*What is being asked*:
Restate the records so that not a single word differs.
· · · · · · ·
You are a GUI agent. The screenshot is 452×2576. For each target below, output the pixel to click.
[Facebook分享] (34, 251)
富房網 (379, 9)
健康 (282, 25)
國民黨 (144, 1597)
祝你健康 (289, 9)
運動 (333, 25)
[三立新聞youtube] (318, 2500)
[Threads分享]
· · · · · · ·
*Completed task*:
You are a GUI agent. The screenshot is 452×2576. For each target below, output the pixel to click.
[Facebook分享] (34, 251)
富房網 (379, 9)
健康 (282, 25)
國民黨 (144, 1597)
祝你健康 (289, 9)
運動 (333, 25)
[三立新聞youtube] (318, 2500)
[Threads分享]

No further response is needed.